== Assignment ==
Only the lines from the one containing "The height and" to the end of the data below belong in the answer, each repeated exactly; no pictures.

== Input records ==
● ● ●
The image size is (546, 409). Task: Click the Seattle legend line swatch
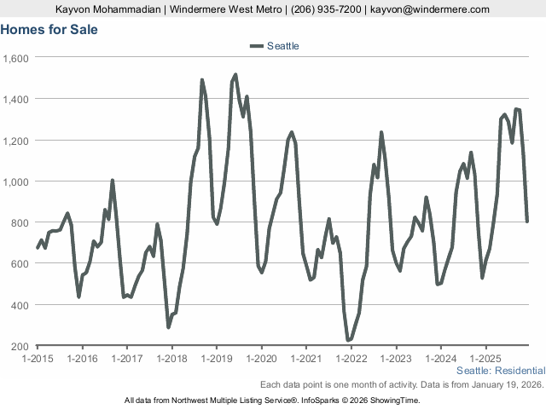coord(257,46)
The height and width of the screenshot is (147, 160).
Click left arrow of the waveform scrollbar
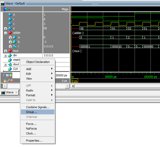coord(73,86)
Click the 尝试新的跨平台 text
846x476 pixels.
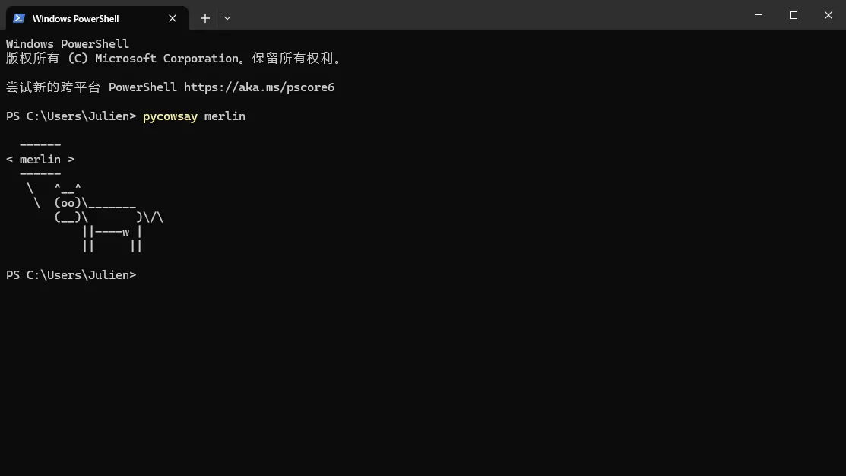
● ● ●
== Exercise answer ==
The height and width of the screenshot is (147, 160).
Click left arrow of the waveform scrollbar
coord(73,86)
Click the 尝试新的跨平台 text
846x476 pixels.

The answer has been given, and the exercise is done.